▶ **Try it**:
When you restate the entries that follow, keep every word exactly and drop the pictures.

--- START ---

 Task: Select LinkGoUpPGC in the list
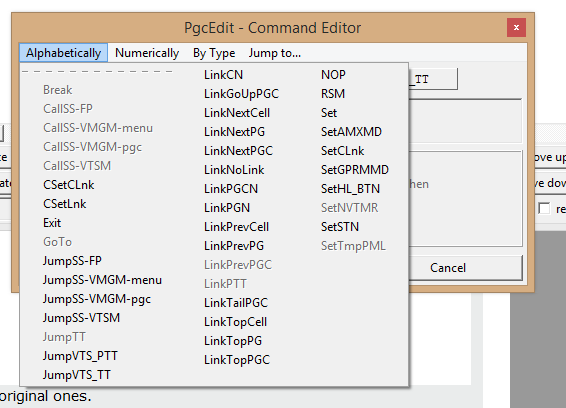click(241, 94)
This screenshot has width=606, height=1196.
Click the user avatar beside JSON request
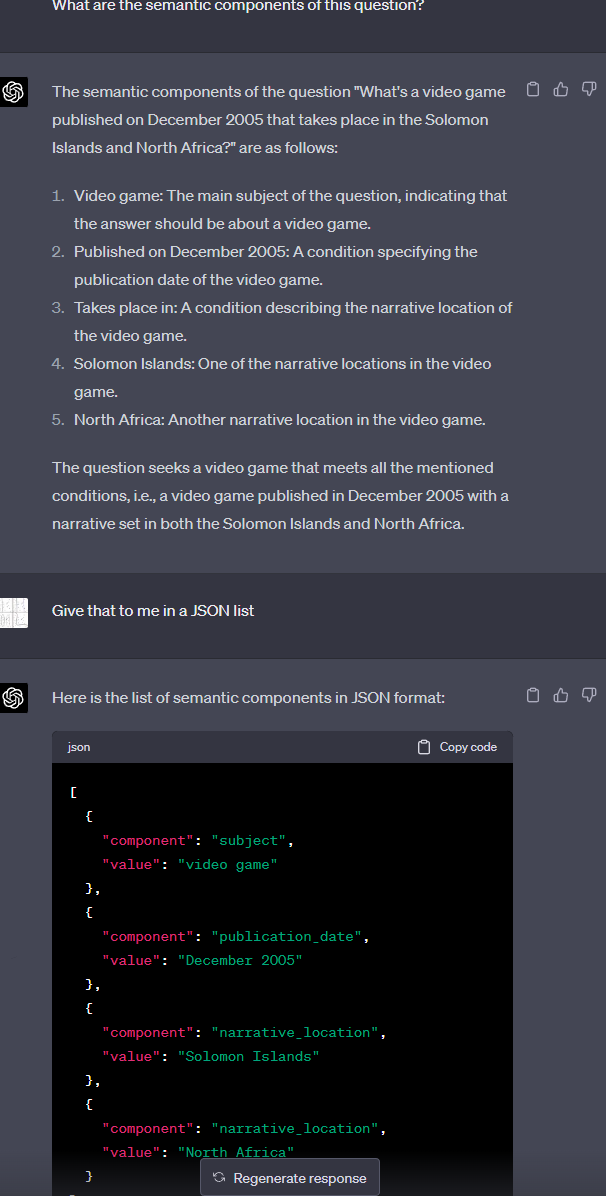coord(14,611)
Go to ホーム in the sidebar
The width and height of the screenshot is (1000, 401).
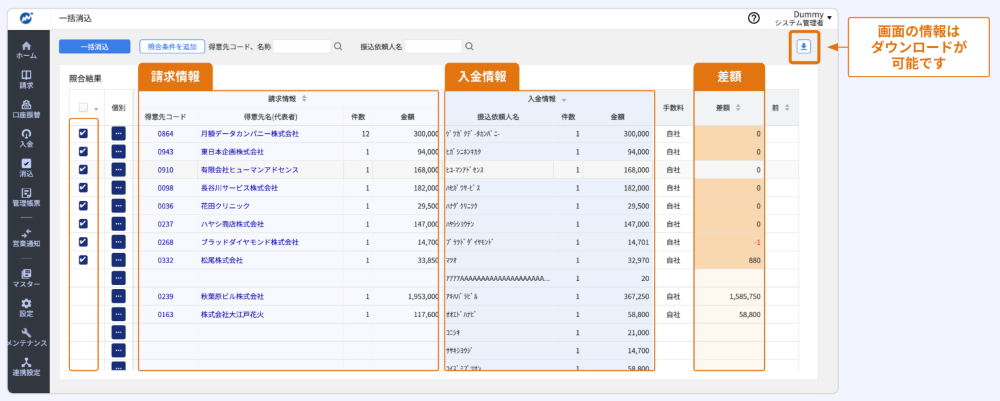26,50
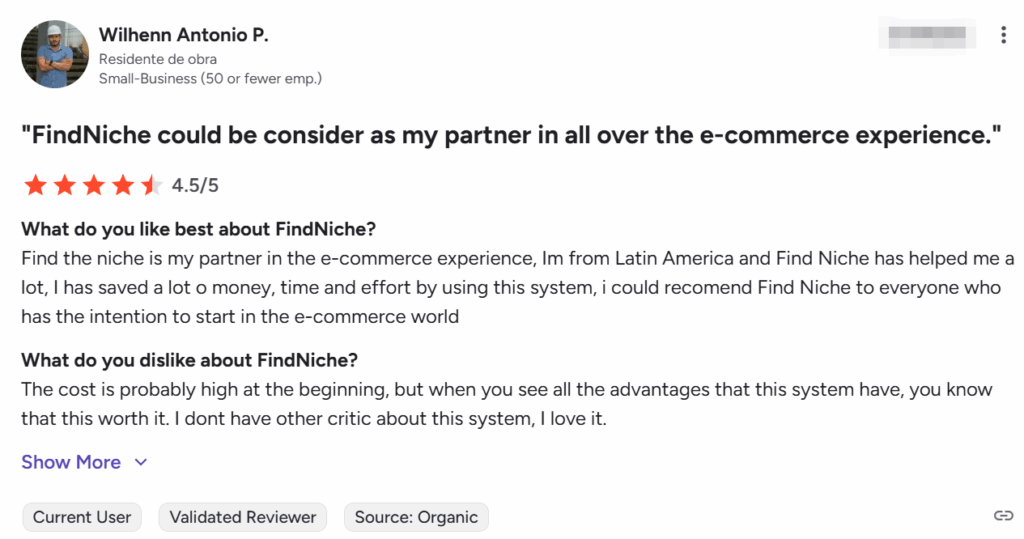Click the Small-Business company size label
The width and height of the screenshot is (1024, 539).
[x=210, y=78]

--- END ---

▶ **Answer section**:
 Task: Select LinkGoUpPGC in the list
click(241, 94)
This screenshot has width=606, height=1196.
Click the user avatar beside JSON request
coord(14,611)
Go to ホーム in the sidebar
The width and height of the screenshot is (1000, 401).
26,50
Click the Small-Business company size label
The width and height of the screenshot is (1024, 539).
[x=210, y=78]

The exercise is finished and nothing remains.